Herr Platzeck, wo ist der Osten Spitze? Wir heimsten die meisten Olympiamedaillen ein und haben mit Oberwiesenthal die höchstgelegene Stadt Deutschlands.

Herr Platzeck, wo ist der Osten Spitze?

Wir heimsten die meisten Olympiamedaillen ein und haben mit Oberwiesenthal die höchstgelegene Stadt Deutschlands.

Und sonst?

Unternehmer sagen mir, dass die Einsatzbereitschaft, die Mobilität und auch die Flexibilität der Arbeiter im Osten wesentlich größer sind als im Westen.

Gibt es auch Branchen, die besser sind als im Westen?

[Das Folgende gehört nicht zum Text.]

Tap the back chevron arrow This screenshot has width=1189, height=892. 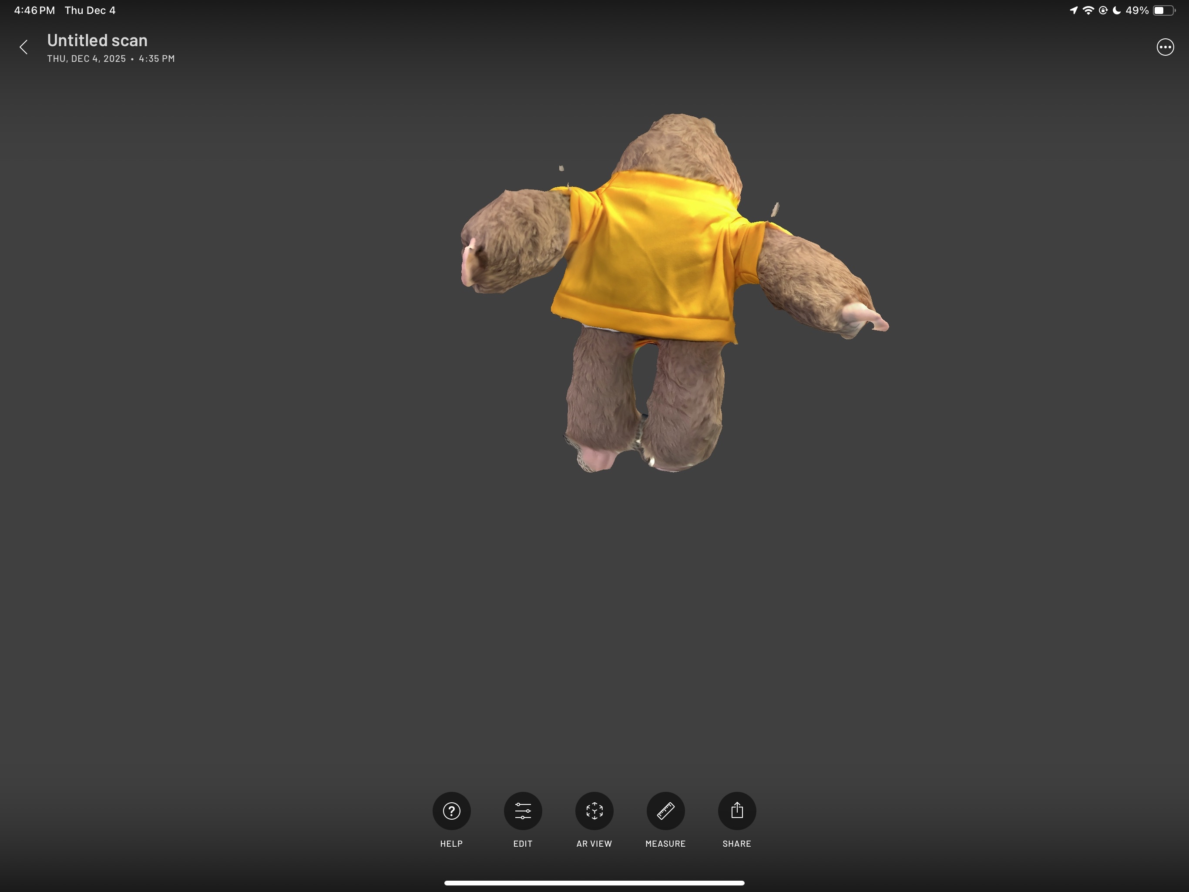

Ja. Aber das liegt ehrlicherweise auch daran, dass sie neu sind. Die Luft- und Raumfahrt gab es als Branche früher im Osten überhaupt nicht. Auch die Biotechnologie ist neu. Sie gehört deutschlandweit zum Spitzenfeld. In Schwarze Pumpe steht das Braunkohlekraftwerk mit dem weltweit höchsten Wirkungsgrad. Außerdem haben wir hier in Brandenburg die produktivste Landwirtschaft Deutschlands. Und wir sind bereits jetzt der größte Biokraftstoffproduzent der Bundesrepublik, bald werden wir auch der größte Papierproduzent sein.

Warum sind das bisher nur Inseln?

Es wird immer vergessen, dass wir bis Mitte der 90er Jahre eine fast komplette Deindustrialisierung durchmachten und dann ganz neu anfangen mussten. Bayern hat für einen solchen Kraftakt 35 Jahre gebraucht, bis zur Lederhose der Laptop hinzukam. Und bis dahin heftig vom Länderfinanzausgleich profitiert.

Was muss passieren, damit von den Inseln Impulse für die Regionen ausgehen?

Wir müssen unsere Stärken stärken und die Gelder konzentrierter einsetzen. Die Luft- und Raumfahrttechnik in Brandenburg braucht zum Beispiel einen Flughafen. Sonst siedeln sich keine weiteren Unternehmen an. Außerdem müssen wird die Eigenkapitaldecke aller betroffenen Unternehmen stärken. Viele Ost-Firmen haben tolle Produkte. Aber wenn sie die Eigenkapitallücke nicht schließen können, werden sie nicht überleben. Und drittens müssen wir den Technologietransfer vorantreiben.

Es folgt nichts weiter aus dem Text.